* Text shown
>> BEGIN
“World's Most Complete Neighborpedia”
Explore:   What's happening in your neck of the woods?

Dale Alverson

The Cost of Complacency

Boise Idaho

Well it has happened hasn't it. - If you are a first time home buyer you have missed the bottom. I have tried to explain in several blogs and emails about taking advantage of the market conditions while the market was cold and the interest rate was hot. Now with a 1/2% interest rate hike last week to 5.5% we can fully appreciate the previous 4.8% financing....and we won't even talk about the rarefied air of the 3.875% financing that was available on select properties.

So now you want to know will the rate come back down. The answer is maybe - but probably not. No one knows the answer,( just as no one could predict when the rate would go up). What I can tell you is we have definitely reached bottom in the under $200k price range. In the last 90 days home prices have stabilized in the sub $200k range and the ratio of sales price to asking price has increased from 95% to around 98%-99%. The 1st time buyer Tax Rebate program has been effective in getting the lower price range moving.

With the Government increasing the Bond prices to attract investors the mortgage market is not looking as competitive and obviously investors are only loyal to the return on their investment.

The cost of complacency is more poignant when you consider the cost of mortgages relative to purchase power. Lets say you were looking at buying a $200k home with FHA 3.5% minimum down which would give you $193k loan @ 5% for a $1036. monthly payment. Now lets say while you re waiting for interest rate or home price to drop the rate goes up to 5.5%. Now your $193k loan payment goes up to $1095 per month. This .5% change in interest rate = $11,000 in purchase power! In other words you could have bought a $211,000 home with 3.5% FHA down for a $203,615 Loan amount at 5% interest for a $1093. payment!
>> END
* Given data
>> BEGIN
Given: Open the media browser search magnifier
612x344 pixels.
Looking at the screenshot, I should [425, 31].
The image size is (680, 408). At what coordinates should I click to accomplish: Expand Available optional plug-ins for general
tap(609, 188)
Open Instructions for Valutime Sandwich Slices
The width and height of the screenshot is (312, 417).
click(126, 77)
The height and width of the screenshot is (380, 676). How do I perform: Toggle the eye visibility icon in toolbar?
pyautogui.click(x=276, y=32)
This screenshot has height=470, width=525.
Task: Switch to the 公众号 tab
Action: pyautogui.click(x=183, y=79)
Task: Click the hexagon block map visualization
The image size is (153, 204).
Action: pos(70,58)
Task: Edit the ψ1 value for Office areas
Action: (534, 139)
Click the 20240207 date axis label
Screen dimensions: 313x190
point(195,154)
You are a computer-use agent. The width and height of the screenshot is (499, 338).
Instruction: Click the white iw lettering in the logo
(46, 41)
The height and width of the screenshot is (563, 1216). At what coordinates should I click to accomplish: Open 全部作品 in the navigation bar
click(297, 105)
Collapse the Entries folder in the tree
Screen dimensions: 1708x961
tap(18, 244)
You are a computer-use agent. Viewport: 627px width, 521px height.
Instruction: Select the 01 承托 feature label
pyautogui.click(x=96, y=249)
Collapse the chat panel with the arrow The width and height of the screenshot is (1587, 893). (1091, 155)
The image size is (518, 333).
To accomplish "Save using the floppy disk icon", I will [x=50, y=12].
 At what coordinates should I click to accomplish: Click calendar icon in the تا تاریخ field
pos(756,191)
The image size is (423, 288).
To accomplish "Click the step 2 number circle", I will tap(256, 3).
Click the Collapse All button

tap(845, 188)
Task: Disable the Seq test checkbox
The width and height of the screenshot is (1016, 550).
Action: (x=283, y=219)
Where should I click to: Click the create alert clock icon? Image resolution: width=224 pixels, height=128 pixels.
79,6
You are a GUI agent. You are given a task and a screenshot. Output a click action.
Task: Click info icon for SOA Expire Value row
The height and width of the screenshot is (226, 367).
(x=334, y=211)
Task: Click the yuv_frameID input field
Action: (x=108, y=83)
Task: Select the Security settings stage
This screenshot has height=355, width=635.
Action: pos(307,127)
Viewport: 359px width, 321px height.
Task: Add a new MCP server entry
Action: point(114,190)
>> END
* Instructions
a: In the blog post on mortgage rates, by how much did the ratio of sales price to asking price change in the under $200k range over the last 90 days?
b: Pick up the blog post on mortgage rates after its last sentence and continue writing it.

* Expected responses
a: It rose from 95% to around 98%–99%.

b:
You may say well I'm not a 1st time buyer so I am not affected as much. OK let's look at your situation. Let's say you have a $210,000 home and you have held off lowering the price $10k because you want every dollar you can get (don't we all!) Now lets say your move up home is going to be $300k and your going to put 20% down for a $240k loan. At 5% interest rate your monthly would be $1288. Now lets say you hold off for 90 more days trying to extract that infamous $10k on your existing house and in the meantime interest rates go up to 5.75% - Your monthly payment goes up to $1400. - If you would have lowered your sales price to $200k and taken the 5% money you would be $54 a month ahead even after borrowing $10K more because you took 10k less for your house!

Here is the bottom line: The cost between what you are trying to achieve today and what you will be able to achieve tomorrow will never be less than it is right now today. The longer you wait the greater the distance is going to be between what you can buy with your money today and what you can buy later. We all know that these low rates will not sustain We know that recovery will take place and with the new administration quadrupling the national debt we can be assured that we are going to have inflation. New construction is at a 2 decade low in cost of building. Building lots have been slashed in half to sub 2002 levels or lower. The cost to develop a lot tomorrow will exceed the cost of a building lot today if the bare ground was free! Builder, developers and banks are willing to sell at bottom prices to either promote growth or clear inventory.

Do what you have to do to take advantage of these conditions today! You are no longer in a gaining position by waiting. If you need to sell 1st, drop the price and make it move and take the hit. If you don't have to sell then seriously start your purchasing process now. You are going backwards while you wait.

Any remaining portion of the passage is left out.